REPUBLIKA.CO.ID, JAKARTA -- Sidang perkara korupsi sewa pesawat Merpati Nusantara Airlines (MNA) dengan terdakwa Hotasi Nababan dan Tony Sudjiarto, kembali dilanjutkan di Pengadilan Tipikor Jakarta, Senin (5/11).
Mantan Menteri Negara BUMN Sofyan Djalil hadir sebagai saksi. Dalam kesaksiannya, Sofyan menilai kasus Merpati merupakan risiko bisnis karena rekan bisnis BUMN itu ingkar janji. Menurut Sofyan, tak mungkin seluruh risiko bisnis bisa dicegah.

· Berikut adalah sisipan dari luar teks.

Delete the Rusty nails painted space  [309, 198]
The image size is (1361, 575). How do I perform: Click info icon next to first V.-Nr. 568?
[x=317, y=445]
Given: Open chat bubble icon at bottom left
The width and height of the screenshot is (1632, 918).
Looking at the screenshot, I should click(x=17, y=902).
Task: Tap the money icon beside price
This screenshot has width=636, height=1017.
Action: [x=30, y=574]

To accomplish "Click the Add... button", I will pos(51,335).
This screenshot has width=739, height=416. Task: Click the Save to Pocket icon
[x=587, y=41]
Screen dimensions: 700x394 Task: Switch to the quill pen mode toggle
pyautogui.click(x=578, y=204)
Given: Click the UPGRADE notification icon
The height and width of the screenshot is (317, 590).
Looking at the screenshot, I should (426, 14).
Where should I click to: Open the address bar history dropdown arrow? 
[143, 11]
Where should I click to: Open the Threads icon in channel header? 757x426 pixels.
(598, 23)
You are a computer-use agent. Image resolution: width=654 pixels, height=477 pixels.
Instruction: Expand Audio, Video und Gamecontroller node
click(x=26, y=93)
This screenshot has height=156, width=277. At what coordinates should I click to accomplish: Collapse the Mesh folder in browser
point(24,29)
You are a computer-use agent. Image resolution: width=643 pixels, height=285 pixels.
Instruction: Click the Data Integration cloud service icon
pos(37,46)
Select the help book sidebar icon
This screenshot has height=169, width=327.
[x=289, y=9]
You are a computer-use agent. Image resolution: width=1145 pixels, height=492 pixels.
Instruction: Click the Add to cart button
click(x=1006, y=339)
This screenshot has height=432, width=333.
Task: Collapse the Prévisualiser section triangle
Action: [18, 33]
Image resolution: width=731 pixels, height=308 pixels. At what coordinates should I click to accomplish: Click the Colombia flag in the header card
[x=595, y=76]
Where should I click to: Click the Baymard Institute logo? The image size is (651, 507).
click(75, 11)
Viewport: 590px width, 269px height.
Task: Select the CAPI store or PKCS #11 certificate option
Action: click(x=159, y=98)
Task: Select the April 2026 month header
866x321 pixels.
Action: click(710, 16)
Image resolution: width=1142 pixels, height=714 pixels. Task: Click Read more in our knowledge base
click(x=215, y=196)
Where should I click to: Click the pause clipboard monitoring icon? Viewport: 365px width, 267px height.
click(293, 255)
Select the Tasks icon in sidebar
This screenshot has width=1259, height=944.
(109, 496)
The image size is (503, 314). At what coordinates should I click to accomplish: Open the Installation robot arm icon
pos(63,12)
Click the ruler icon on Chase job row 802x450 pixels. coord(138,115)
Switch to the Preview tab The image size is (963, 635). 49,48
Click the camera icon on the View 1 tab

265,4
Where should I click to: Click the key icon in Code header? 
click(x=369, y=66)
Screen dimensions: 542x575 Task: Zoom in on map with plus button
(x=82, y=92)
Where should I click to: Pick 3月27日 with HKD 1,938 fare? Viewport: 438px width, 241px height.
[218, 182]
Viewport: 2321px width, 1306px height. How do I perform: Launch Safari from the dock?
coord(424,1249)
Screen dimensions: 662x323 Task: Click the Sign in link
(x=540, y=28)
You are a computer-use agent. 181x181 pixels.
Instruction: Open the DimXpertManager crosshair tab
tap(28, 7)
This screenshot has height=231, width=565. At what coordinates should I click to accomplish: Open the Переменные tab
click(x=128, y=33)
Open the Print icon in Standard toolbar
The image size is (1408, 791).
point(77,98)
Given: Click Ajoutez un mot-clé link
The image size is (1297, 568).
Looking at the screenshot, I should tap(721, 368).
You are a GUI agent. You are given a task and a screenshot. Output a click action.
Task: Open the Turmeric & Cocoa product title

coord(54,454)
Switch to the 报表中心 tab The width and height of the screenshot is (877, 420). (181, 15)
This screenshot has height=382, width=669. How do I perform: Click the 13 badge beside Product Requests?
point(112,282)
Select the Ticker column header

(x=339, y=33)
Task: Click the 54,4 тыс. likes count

"Kalau mau bisnis yang aman-aman saja, ya tidak ada bisnis," kata Sofyan di hadapan majelis hakim.
Sofyan melanjutkan, Hotasi juga tak diam diri ketika tahu Thirdtone Aircraft Leasing Group (TALG) sebagai rekan bisnis telah ingkar janji karena tak bisa memenuhi pesanan pesawat. Sofyan menilai Hotasi sudah melakukan mitigasi risiko untuk menyelamatkan uang 1 juta dolar AS yang sudah dibayarkan sebagai security deposite ke TALG.
"Saya yakin Hotasi tidak bersalah. Kenapa, karena dia sudah mengejar uangnya. Ini sudah dibawa ke pengadilan dan dimenangkan oleh Pengadilan Amerika. Mitigasi risiko sudah dilakukan. Itu baru potensi kerugian negara karena uang masih bisa diupayakan. Kalau saya Menteri BUMN-nya, saya suruh kejar walau itu mahal sekali," ujarnya.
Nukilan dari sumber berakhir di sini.